After nearly six months of mighty steady luck, it has broken finally. Otherwise, I would be on my way across the Atlantic today, instead of still here. The boat was to sail yesterday, but something is wrong and neither the Red Cross nor the office of the Company can give any information. This morning's rumor has it that she will leave before the 19th, which is the date for the next boat's departure. At that, though, it will take us twelve days to cross as I have reservation on the "Niagara", the same boat that I came home on last year.
Since I have been here in Paris, I haven't done anything worth mentioning. At first, we used to go to the movies, but they are very monotonous, as all that is shown is either the French or Americans entering one town or another in the newly occupied territory. Since I have been here at the old headquarters, I have usually just sat around here all day, except for a journey down town every morning looking for news.
It is very comfortable here now. Small iron beds have been put in most of the rooms upstairs and downstairs, three large rooms have been fixed as living rooms with an ample supply of big chairs, a piano, billiard table, and a rather complete little library. Mr. H. D. Sleeper, who was at the Boston office, is running the place on the money that was left over after the service was taken over by the U. S. Army - some 4500,000, he told me.
A few days ago, I was so tired of doing nothing that I bought a Trigonometry book and I have been putting in quite a bit of time since on that. In two years, I have forgotten quite a bit, but it won't take long to pick it up again. I have also been studying some books on electricity, which I found to make up for the part of my physics course that I missed by coming over here originally.
Of course, now I won't be home until nearly New Years, although I had planned to just make Christmas before. I don't know if I mentioned in my other letter from here that the men who originally held us up at the Red Cross has been removed on account of having done the same thing in other instances as well as he did with us.
Paris isn't a very pleasant place just now to be sitting around in. The sun hasn't been out since we arrived and every day there are showers or a continuous drizzle. Consequently, I haven't been able to get any photographs of all the trophies and relics there are in the Place d'Atoile and the Place de la Concorde. They have brought all sorts of cannon to the city, most of which were captured from the Boche in September. And besides, there are captured aeroplanes and wreckage from Zepplins.
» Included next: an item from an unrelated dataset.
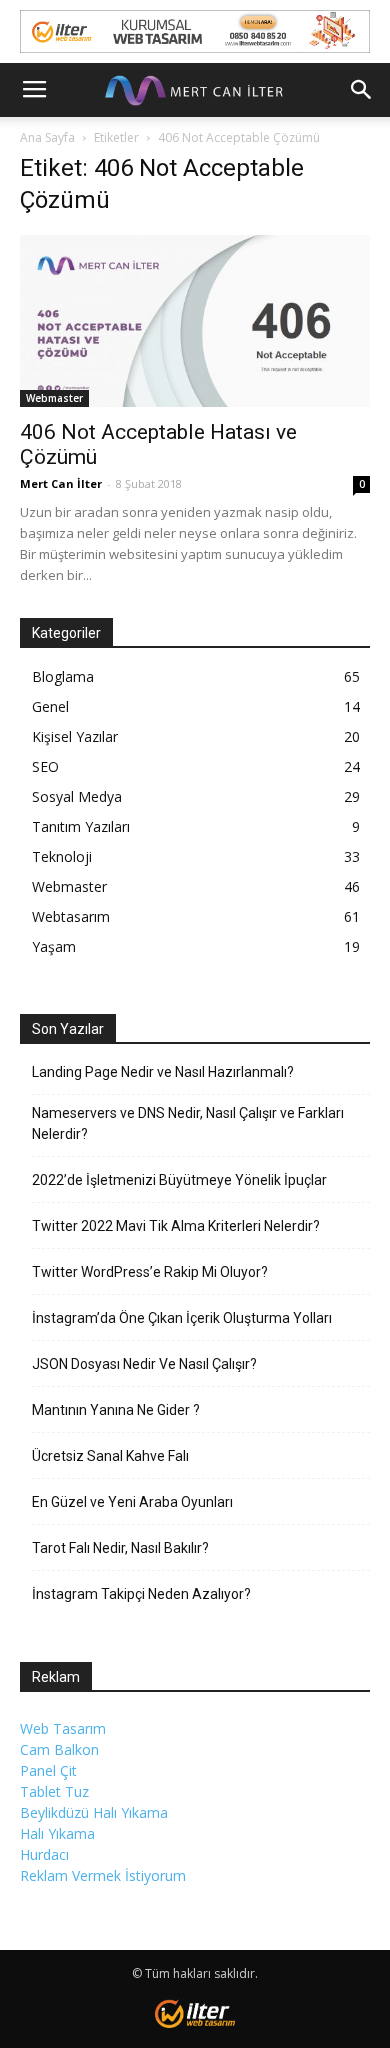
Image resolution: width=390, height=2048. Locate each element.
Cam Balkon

The prices on everything are unreasonably high and seem to have been pushed up as peace approached. Meats downtown are very expensive for what you get, although there are still a few out-of-the-way places that maintain a fairly reasonable table d' hote.
I haven't the slightest idea how mail leaves France now, but if this goes via England or by transport, it should beat me home. Of course, it may be put on the boat I am waiting for, but I'll take a chance that it will go the other way.
I suppose that there is skating and coasting at home now and that the children are having a great time and looking forward to Christmas. I'm sorry I won't be there and particularly as I would like to sample a piece of pie again at Xmas dinner. I see the President says that he is not going to ask the people at home to cut down any more for the benefit of those over here who are crying about lack of food - i. e., the Boche. That ought to help at home, as by next winter I expect France and England, too, will be raising a lot more stuff for themselves. Already, they have begun letting some of the French soldiers go home and quite a few of the Canadians and Australians have been mustered out, too.
There is hardly any more news now. We are waiting patiently for the boat to get ready to leave, but the uncertainty of it all makes it rather provoking. Here's hoping I'll be with you all for New Years.
Best wishes to everybody for the Merry Xmas I know you will have.